Mais qu’est-ce donc qu’un client?

Cette question n’est ni inutile ni incongrue. Alors que bourgeonnent dans nos organisations des équipes, toujours plus nombreuses, dédiées à «l’expérience client», beaucoup ne savent pas même y répondre: «Qu’est-ce qu’un client?»

Le matérialisme consumériste semble avoir réduit cette relation complexe et belle aux seuls acheteurs. Serait-ce donc lui mon client, celui qui consomme et dépense?

Une citation du film jubilatoire «Les Visiteurs» illustre avec saveur et drôlerie l’authentique sens de ce mot. Recevant du bon Roi Louis le Gros la reconnaissance de ses mérites – et l’autorisation de se fiancer avec sa promise – Godefroy de Montmirail lui rend hommage avec cette déclaration: «Sire, je suis votre éternel abonné!»

Concrètement, un client est premièrement un «abonné». Non pas un consommateur volatile, qu’il convient d’entreprendre de cibler, de capturer, de retenir… puis de plumer!

Poursuivons notre voyage dans le temps: dans la Rome antique, un client (cliens) – était un homme libre, un plébéien qui choisissait de lui-même de se placer sous le patronage et la protection d’un aristocrate, un patricien. Et ce dernier pouvait l’y admettre, fondant ainsi une relation réciproque, sous la forme d’une allégeance mutuellement bénéfique.

Ce lien social subtil et unique, cette relation très personnelle et librement créée, s’épanouissait ensuite au gré d’avantages partagés ou de services obligeants. Cette bilatérale inféodation, autant volontaire que constructive; cette relation très particulière, aussi forte que potentiellement fragile, s’exprimait dans la confiance, cette foi réciproque, l’un dans l’autre.

Un «client» écoute et fait confiance à son «partenaire», assuré qu’en retour celui-ci veillera à protéger et à valoriser ses essentiels: sa vie, sa famille, son métier et ses affaires, son patrimoine, ses intérêts. Dans une authentique relation de clientèle, les deux parties s’écoutent, afin de toujours mieux s’entendre.

A la défaveur de la massification de la production et de la consommation, notre client – qu’il convenait naguère encore de bien satisfaire – semble n’être plus guère devenu qu’une vache à traire, très vite et complètement. Car le revenu immédiat apparaît être la seule réalité tangible encore comprises par nos financiers.
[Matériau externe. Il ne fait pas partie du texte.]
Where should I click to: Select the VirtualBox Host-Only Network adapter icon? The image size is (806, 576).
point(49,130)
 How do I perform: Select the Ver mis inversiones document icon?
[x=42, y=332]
Et, s’il est un client interne, il importera de le pressurer, de le saturer, de l’exploiter sans doute, de le négliger ou de le mépriser.
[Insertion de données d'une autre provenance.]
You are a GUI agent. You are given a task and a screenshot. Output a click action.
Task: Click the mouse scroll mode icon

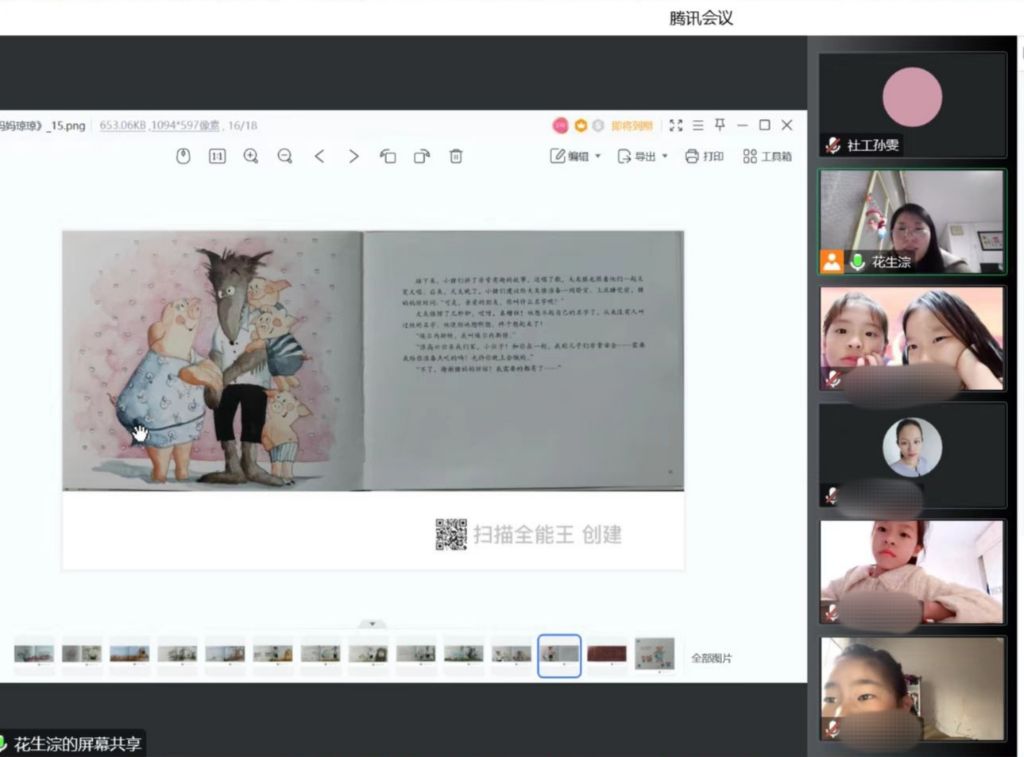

Le paradoxe n’est pas mince: alors que s’affiche béatement, et un peu partout, le souci désormais primordial de cette «expérience client positive», on constate pourtant qu’augmentent encore les objectifs contraires. Cinq minutes par patient ou trente secondes par consommateur. Et avec le sourire, s’il vous plaît!

Un client véritable est précisément le contraire d’un consommateur éphémère. Satisfait de vous et de vos services, il sera heureux de vous prescrire, ne cessant de vous louer et de vous envoyer de nouveaux clients. Devenant ainsi votre meilleur commercial!

Peut-être pourrions-nous aussi très utilement explorer un peu «l’expérience fournisseur»?